March 1, 2026 · News

Manifold on Theory of Space: 97% accuracy with structured sensor input, where frontier LLMs collapse to 4-10%

Niva ran Manifold on the Theory of Space (ToS) benchmark, a spatial reasoning evaluation introduced by Stanford and Northwestern at ICLR 2026. The benchmark tests whether AI agents can build cognitive maps through active exploration of partially observable environments and answer nine types of spatial reasoning queries. Until now, every published baseline was a frontier LLM consuming text observations. Manifold is the first non-LLM system evaluated on it.

Headline numbers

At structured sensor input, Manifold scores 97% on spatial reasoning tasks.
At text-equivalent input (apples-to-apples with LLMs), Manifold scores 68%, between GPT-5.2 (72%) and Claude-4.5 Sonnet (66%).
When we gave frontier LLMs the same structured sensor data Manifold uses, accuracy collapsed to 4-10%, a 60+ point regression from their text baselines.
Chain-of-thought prompting did not recover LLM performance. In most conditions, it made accuracy worse.

Sensor fidelity is the dominant variable

Within Manifold, holding the reasoning pipeline constant and varying only the observation input produced a 29-point accuracy jump from text-equivalent to structured input. Same architecture, same code, same evaluation. The only thing that changed was the quality of the sensor data feeding the world model.

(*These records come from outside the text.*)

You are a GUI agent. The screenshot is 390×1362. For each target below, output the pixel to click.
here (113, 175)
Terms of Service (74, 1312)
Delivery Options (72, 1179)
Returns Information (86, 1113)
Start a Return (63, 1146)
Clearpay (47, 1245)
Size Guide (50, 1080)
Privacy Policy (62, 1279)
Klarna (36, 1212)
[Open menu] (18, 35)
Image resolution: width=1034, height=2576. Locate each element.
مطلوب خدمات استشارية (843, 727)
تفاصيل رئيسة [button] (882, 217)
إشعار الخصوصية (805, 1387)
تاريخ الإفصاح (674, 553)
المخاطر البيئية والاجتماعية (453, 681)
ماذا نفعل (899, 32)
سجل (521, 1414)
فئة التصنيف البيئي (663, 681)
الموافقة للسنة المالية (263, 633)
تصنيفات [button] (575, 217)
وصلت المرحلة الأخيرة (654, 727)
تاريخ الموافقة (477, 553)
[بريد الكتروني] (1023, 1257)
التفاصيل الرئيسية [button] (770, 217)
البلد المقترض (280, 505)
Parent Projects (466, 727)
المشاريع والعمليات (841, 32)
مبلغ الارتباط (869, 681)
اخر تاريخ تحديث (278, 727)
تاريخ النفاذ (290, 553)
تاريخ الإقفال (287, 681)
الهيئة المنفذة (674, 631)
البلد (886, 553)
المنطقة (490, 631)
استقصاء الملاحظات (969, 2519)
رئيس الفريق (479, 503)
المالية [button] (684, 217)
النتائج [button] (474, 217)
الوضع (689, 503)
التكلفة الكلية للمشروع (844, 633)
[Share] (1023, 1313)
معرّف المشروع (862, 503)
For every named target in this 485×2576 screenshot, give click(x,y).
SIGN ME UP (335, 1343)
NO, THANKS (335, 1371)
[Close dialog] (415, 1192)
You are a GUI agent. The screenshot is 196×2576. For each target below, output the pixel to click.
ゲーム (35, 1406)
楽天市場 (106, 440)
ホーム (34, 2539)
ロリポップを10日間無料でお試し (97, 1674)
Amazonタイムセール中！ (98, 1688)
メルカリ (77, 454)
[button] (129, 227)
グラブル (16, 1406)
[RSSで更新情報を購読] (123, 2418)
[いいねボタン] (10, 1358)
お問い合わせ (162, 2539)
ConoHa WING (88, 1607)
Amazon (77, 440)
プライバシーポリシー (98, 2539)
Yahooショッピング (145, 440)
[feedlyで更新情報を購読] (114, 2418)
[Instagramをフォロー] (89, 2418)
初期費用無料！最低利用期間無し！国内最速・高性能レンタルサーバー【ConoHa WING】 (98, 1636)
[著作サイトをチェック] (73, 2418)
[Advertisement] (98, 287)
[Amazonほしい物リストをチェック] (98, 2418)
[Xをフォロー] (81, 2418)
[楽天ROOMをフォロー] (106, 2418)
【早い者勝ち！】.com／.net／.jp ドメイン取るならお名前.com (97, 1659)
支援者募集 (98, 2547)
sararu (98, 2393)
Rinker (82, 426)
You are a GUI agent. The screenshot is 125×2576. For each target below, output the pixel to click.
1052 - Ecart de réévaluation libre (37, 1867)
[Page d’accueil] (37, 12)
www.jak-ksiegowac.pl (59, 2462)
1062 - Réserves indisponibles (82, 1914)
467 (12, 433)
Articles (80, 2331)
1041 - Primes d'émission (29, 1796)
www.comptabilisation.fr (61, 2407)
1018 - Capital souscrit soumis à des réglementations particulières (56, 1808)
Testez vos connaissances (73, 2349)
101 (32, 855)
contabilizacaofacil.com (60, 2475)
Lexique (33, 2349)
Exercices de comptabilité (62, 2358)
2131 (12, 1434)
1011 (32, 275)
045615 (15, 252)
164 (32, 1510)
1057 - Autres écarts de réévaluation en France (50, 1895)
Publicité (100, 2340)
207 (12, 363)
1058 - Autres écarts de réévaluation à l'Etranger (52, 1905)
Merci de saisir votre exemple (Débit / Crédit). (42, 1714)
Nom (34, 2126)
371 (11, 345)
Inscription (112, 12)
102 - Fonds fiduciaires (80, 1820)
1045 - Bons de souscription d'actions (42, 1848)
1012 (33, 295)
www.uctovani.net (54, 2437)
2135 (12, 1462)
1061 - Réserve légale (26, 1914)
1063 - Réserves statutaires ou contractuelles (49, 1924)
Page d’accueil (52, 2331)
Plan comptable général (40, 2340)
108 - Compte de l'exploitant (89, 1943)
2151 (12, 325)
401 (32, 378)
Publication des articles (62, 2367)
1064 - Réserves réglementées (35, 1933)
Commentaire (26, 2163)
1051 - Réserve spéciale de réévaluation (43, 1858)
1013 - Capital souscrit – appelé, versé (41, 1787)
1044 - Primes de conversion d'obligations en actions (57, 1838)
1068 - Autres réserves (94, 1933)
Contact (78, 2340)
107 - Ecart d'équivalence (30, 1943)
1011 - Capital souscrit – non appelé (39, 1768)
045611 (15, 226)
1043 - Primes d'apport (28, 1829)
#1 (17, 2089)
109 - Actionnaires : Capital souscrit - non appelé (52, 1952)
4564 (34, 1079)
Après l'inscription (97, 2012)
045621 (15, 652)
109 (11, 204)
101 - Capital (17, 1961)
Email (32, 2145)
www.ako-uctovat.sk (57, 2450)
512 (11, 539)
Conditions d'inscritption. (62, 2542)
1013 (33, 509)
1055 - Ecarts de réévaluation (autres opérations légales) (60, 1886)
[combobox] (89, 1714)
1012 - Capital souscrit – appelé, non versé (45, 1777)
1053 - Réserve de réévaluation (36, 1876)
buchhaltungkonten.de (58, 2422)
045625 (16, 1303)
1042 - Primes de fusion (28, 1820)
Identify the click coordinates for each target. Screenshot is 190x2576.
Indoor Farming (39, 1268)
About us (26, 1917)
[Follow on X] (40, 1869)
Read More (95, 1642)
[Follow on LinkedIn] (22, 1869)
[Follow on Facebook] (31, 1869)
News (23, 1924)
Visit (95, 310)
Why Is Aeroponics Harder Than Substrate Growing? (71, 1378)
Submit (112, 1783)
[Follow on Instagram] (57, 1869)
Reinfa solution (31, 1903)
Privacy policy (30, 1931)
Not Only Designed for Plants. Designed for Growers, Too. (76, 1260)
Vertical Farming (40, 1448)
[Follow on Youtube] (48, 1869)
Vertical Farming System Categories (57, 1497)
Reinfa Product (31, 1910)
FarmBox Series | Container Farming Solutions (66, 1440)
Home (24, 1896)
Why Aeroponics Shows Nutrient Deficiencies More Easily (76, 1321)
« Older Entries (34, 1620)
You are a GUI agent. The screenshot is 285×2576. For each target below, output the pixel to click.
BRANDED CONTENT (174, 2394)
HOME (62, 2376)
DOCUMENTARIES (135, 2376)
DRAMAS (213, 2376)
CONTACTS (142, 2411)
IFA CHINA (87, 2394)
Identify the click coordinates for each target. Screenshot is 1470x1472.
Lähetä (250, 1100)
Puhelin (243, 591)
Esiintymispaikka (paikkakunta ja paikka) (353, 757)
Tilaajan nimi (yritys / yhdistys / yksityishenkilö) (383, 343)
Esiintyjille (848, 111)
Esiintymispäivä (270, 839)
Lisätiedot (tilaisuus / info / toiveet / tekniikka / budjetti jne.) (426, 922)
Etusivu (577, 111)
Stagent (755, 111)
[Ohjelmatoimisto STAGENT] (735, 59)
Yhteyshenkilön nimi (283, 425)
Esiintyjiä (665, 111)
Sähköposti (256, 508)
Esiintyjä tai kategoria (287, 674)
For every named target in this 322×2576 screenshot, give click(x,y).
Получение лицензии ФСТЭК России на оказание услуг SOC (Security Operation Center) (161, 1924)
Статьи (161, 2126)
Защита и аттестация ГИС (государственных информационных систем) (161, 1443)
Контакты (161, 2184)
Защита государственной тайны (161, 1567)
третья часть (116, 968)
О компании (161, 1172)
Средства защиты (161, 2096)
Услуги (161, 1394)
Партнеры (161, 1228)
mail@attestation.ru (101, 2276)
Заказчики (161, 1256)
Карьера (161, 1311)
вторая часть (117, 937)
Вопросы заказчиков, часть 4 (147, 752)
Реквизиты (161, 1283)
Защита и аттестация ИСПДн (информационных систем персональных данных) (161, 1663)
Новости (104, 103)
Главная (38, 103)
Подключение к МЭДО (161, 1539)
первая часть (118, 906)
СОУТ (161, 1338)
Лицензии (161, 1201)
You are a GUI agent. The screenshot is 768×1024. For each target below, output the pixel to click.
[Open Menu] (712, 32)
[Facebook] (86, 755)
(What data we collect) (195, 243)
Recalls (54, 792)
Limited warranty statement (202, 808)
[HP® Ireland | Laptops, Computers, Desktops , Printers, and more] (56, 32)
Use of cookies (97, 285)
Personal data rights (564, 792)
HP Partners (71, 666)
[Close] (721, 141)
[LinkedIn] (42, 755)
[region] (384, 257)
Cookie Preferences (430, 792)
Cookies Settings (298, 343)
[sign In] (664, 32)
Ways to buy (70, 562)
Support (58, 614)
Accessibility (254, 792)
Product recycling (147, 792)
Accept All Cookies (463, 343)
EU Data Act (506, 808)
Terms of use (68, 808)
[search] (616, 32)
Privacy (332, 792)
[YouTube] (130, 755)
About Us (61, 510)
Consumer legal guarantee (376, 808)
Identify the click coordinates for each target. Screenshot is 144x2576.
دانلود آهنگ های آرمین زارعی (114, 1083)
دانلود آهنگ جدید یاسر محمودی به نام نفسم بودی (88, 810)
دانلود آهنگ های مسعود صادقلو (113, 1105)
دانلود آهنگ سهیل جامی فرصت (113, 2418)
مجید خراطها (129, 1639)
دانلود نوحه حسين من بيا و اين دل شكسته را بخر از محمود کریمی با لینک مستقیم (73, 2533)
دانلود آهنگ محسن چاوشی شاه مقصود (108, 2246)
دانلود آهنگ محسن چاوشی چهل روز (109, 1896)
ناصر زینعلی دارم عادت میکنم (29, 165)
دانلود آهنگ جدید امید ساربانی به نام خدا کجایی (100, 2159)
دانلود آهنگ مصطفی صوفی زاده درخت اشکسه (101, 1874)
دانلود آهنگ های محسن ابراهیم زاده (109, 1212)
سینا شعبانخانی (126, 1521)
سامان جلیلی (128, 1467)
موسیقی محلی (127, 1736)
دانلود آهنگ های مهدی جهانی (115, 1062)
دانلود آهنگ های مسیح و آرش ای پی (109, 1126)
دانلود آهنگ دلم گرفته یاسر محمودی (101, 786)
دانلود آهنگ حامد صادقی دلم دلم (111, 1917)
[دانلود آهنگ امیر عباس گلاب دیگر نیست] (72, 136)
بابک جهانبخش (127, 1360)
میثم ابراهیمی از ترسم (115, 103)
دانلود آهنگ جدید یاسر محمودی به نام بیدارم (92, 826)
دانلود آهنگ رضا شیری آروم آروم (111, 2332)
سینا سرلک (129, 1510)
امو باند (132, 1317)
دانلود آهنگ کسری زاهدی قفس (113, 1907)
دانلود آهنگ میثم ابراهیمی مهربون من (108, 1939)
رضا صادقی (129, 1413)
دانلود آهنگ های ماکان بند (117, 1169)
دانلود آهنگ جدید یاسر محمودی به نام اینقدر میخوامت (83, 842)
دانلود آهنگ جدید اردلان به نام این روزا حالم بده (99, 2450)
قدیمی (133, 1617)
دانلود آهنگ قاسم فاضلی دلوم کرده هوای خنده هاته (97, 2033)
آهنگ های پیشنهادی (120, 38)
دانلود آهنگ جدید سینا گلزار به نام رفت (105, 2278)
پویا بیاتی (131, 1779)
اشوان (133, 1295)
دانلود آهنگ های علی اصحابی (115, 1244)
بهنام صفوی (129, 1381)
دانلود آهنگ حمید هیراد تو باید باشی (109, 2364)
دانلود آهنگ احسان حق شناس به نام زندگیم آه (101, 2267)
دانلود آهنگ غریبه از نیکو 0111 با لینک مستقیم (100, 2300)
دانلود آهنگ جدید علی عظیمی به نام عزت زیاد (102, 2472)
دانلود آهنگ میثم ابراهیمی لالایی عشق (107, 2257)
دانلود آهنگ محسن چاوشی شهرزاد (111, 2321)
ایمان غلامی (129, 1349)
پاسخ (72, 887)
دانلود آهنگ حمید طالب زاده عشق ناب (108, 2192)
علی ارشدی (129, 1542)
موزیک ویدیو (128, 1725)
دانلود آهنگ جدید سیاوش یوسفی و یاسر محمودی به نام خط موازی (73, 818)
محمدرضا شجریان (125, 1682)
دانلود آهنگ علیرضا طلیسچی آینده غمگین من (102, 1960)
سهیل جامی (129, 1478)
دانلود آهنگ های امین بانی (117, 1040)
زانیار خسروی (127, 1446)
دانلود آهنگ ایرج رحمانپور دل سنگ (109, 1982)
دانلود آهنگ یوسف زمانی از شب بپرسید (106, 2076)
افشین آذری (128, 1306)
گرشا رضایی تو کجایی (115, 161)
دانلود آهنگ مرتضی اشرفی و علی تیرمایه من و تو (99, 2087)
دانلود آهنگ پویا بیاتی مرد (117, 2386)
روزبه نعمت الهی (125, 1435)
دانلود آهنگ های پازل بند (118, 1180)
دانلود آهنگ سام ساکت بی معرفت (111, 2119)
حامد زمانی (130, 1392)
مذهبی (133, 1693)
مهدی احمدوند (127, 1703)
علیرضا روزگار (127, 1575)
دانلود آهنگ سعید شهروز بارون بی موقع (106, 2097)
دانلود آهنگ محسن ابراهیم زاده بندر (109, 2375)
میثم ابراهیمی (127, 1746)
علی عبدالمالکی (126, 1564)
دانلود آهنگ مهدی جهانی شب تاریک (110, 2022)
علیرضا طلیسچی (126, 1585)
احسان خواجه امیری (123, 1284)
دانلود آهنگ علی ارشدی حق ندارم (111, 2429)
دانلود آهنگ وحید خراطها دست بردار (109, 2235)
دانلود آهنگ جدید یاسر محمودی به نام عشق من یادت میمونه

This is the core argument for physics-native architecture over LLMs in robotics. Real-world deployment runs on real sensors: depth cameras, LiDAR, IMUs, force-torque sensors. Each carries precise structured data. A system that can use that data is operating in a fundamentally different regime than one that consumes text descriptions of it.

LLMs cannot process precise sensor data

The cross-architecture pilot is the sharper finding. We gave GPT-5.2 and Claude-4.5 Sonnet the exact structured pose data Manifold uses to reach 97%, formatted as natural-language descriptions with precise coordinates, bearings in degrees, and exact distances. Both models scored 4-10% across two prompting conditions. With chain-of-thought, they got worse. The LLMs attempted geometric reasoning in their CoT traces and produced systematic computational errors in bearing arithmetic and distance comparison.

This is not a prompting problem or a fine-tuning problem. The auto-regressive transformer architecture cannot perform spatial constraint satisfaction over precise coordinates regardless of how the input is framed. It is a fundamental computational limitation of the substrate.

What this means for deployment

Manifold's pipeline is deterministic: the same input always produces the same output, bitwise. It is noise-tolerant: under one percentage point of accuracy loss at 10-20x real sensor noise. It runs in well under 50 ms end-to-end. These are deployment requirements, not research metrics. The Theory of Space result is the strongest external evidence that the architecture meets them on a problem class that frontier LLMs cannot solve at scale.

The full technical report is available on the Research page: https://www.nivatech.io/research/research-structured-state-with-higher-fidelity-observations-dramatically-improves-spatial-reasoning

One architecture, multiple domains

Manifold wasn't designed for the Theory of Space benchmark. It was built around constitutive physics that runs continuously and a deterministic world model that integrates whatever sensor data is available. The benchmark exercises a slice of that capability, the spatial reasoning slice, and shows what happens when a deterministic geometry pipeline meets precise structured input. The result generalizes: anywhere real sensor data exists and physical reasoning is required, the same advantage applies.